***** Text for analysis

When was the last time you logged into your WordPress site? What user level did you log in with?

Is your default account an Administrator? Were you logging in to perform administrative actions or to write a post? To update user preferences or moderate comments?

We're lazy, so once we have a single WordPress login, we tend to use it for everything. I'm no different - I often use the same login to draft posts on my site that I use to administer my site's settings. It's a bit of a security issue, actually.

Imagine if every task you ran on your local machine was run with administrative privileges. For the most part, we understand this is a bad idea and hide our administrative accounts behind redundant password screens or [cci]sudo[/cci] access. It helps prevent unintended changes to the system and helps protect against hijacked sessions from being used to irreparably damage a machine.

Why do we treat WordPress differently?

Poor Development Practices

Developers are often just as lazy as, if not lazier than, the users of their end product. As a result, we often take shortcuts - copy/paste code from one project to another, skip writing unit tests "just to get it done," use code generators to flesh out an application with methods and objects that aren't really necessary.

We build code to do a job, but often want to complete it so quickly that we do, frankly, a crap job at writing our code.

In the WordPress world, one of our biggest sins is the misuse and abuse of user permissions.

**********
***** Source information

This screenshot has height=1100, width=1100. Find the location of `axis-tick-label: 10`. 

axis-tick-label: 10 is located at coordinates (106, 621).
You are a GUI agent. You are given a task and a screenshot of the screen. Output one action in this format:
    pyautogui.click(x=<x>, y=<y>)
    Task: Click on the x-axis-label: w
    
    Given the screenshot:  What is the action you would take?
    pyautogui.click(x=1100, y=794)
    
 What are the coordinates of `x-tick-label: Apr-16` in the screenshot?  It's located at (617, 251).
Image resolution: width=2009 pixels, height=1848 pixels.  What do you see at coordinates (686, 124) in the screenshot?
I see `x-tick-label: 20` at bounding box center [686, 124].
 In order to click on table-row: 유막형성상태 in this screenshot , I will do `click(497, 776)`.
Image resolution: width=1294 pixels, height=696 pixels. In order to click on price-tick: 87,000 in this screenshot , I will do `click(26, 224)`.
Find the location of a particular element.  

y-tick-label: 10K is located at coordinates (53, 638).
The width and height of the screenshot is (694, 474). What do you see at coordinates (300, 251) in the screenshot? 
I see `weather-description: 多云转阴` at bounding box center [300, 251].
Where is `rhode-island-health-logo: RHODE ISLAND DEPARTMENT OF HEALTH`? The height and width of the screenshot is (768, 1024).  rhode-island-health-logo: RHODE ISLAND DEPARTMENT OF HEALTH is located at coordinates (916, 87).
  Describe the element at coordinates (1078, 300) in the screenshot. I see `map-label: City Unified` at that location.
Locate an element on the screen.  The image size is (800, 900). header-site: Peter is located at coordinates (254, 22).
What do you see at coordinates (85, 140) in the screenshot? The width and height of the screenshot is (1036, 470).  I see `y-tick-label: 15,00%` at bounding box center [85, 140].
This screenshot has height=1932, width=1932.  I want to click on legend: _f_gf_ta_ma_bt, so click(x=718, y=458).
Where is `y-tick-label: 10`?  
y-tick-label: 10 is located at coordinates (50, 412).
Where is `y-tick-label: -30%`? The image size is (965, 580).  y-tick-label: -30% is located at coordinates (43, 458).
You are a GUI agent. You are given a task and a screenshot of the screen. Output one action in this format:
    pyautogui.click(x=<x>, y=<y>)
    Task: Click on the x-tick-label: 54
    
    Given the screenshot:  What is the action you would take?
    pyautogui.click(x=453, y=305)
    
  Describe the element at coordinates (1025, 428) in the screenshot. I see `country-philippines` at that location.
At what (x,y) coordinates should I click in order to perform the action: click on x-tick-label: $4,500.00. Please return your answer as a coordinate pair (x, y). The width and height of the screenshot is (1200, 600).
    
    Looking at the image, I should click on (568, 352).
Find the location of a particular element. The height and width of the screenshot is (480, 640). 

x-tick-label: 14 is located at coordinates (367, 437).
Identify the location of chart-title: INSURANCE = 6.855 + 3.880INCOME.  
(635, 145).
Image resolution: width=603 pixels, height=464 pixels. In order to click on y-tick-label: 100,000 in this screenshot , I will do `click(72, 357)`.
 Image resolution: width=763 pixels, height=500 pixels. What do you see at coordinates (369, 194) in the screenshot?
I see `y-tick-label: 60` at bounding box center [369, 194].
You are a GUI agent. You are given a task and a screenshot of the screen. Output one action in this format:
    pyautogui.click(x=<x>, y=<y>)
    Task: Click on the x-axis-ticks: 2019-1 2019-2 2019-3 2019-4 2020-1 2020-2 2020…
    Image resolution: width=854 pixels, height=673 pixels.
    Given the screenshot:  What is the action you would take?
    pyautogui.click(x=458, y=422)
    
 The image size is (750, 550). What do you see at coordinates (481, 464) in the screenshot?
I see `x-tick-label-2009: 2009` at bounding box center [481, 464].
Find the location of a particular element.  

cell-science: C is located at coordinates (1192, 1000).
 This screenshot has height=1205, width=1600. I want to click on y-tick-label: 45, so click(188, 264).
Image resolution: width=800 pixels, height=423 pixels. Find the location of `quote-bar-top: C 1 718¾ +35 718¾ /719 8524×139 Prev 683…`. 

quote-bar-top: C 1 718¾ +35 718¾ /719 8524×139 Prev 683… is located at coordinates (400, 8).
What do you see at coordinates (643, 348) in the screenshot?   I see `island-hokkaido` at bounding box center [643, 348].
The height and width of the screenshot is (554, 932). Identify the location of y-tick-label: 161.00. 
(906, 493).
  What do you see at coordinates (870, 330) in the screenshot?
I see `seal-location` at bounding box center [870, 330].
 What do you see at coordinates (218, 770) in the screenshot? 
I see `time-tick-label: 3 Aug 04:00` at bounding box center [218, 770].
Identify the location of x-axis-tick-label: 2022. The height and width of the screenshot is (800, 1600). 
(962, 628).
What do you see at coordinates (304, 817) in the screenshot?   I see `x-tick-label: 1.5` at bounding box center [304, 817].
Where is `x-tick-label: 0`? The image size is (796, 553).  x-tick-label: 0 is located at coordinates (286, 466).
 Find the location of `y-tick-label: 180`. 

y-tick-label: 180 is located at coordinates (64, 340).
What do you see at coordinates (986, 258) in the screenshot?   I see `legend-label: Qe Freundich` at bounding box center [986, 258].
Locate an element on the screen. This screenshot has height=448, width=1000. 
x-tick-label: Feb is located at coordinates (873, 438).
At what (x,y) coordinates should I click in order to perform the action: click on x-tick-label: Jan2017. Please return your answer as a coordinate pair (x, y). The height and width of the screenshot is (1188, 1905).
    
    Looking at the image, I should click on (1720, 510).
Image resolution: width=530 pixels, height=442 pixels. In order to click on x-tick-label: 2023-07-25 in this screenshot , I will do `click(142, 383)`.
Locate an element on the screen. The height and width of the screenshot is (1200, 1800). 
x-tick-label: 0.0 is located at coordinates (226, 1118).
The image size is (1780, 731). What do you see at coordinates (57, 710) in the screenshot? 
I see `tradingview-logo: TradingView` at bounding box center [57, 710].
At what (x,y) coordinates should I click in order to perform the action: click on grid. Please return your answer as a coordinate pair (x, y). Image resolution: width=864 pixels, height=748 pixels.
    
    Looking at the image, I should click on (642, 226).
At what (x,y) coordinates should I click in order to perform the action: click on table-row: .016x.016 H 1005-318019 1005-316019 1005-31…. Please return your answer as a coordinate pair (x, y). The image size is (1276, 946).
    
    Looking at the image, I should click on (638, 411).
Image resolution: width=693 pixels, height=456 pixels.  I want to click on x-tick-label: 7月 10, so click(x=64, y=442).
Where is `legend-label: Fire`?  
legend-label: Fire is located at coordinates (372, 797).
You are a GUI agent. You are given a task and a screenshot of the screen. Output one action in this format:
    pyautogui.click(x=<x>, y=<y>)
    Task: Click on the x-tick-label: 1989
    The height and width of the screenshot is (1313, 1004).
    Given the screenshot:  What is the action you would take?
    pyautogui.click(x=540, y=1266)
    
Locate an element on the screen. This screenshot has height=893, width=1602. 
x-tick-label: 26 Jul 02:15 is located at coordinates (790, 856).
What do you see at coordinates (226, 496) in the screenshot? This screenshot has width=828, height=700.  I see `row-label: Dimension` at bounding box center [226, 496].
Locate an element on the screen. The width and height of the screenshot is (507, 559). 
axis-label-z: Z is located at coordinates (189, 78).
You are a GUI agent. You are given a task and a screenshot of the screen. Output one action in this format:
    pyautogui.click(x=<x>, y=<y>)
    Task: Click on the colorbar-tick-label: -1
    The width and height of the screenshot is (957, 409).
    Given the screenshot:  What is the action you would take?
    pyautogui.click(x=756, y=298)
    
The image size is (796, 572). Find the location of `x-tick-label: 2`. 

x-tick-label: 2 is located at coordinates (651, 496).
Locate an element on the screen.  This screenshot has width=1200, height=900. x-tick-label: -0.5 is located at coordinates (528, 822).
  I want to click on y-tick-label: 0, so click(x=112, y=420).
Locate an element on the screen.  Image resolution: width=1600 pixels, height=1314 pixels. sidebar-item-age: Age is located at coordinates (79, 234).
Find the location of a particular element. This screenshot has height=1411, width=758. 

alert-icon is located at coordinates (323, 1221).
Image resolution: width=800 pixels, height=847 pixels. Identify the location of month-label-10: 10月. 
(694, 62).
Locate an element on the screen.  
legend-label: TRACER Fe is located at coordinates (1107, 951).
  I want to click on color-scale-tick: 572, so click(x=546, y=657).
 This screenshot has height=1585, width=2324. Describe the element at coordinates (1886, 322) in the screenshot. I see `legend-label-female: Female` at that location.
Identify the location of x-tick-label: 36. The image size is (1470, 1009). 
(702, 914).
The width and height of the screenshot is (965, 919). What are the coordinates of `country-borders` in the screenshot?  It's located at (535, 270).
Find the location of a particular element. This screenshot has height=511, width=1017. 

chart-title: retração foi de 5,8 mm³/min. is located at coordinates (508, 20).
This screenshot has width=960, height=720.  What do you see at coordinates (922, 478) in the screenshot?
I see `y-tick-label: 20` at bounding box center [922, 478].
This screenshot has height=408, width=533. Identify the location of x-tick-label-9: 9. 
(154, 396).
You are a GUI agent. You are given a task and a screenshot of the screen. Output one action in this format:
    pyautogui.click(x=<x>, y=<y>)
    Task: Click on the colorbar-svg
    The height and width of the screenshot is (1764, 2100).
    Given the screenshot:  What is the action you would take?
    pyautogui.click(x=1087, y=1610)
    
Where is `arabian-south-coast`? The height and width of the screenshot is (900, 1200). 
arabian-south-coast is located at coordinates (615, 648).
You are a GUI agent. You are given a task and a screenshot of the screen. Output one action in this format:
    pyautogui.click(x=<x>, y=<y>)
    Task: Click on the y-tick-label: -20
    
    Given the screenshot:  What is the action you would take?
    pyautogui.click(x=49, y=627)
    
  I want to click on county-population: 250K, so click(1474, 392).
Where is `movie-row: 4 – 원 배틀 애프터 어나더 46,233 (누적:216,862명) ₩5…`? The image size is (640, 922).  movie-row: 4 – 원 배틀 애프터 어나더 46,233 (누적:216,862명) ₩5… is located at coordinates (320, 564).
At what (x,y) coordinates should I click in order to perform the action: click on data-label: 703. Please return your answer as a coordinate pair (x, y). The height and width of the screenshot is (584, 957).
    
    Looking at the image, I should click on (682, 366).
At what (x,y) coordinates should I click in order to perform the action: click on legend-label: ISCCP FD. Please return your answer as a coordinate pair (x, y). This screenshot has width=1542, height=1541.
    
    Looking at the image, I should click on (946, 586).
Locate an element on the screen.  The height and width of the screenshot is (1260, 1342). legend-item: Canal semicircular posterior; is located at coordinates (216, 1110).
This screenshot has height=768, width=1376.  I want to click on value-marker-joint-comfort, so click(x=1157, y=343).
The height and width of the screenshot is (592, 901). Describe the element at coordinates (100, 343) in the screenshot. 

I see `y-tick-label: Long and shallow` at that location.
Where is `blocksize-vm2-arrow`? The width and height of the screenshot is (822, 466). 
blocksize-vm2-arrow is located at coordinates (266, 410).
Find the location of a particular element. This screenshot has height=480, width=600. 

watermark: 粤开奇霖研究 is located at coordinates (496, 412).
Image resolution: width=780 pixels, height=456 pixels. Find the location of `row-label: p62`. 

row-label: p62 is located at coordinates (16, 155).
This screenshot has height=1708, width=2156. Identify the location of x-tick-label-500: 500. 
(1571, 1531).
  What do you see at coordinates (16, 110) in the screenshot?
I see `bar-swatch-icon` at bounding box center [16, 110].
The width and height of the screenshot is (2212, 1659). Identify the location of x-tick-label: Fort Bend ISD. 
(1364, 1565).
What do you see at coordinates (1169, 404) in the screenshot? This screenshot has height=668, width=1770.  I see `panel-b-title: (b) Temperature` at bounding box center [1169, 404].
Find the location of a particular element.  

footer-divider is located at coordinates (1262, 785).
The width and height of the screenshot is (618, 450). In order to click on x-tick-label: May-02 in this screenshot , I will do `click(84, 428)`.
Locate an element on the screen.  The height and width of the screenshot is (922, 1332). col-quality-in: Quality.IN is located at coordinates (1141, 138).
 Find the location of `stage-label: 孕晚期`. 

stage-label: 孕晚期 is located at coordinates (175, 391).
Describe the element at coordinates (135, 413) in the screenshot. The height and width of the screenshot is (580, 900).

**********

== Problem to solve ==
According to the WordPress login text, why do people hide their administrative accounts on their local machines behind extra password screens or sudo access?

== Expected output ==
It helps prevent unintended changes to the system. It also helps keep a hijacked session from being used to do damage to the machine that can't be undone.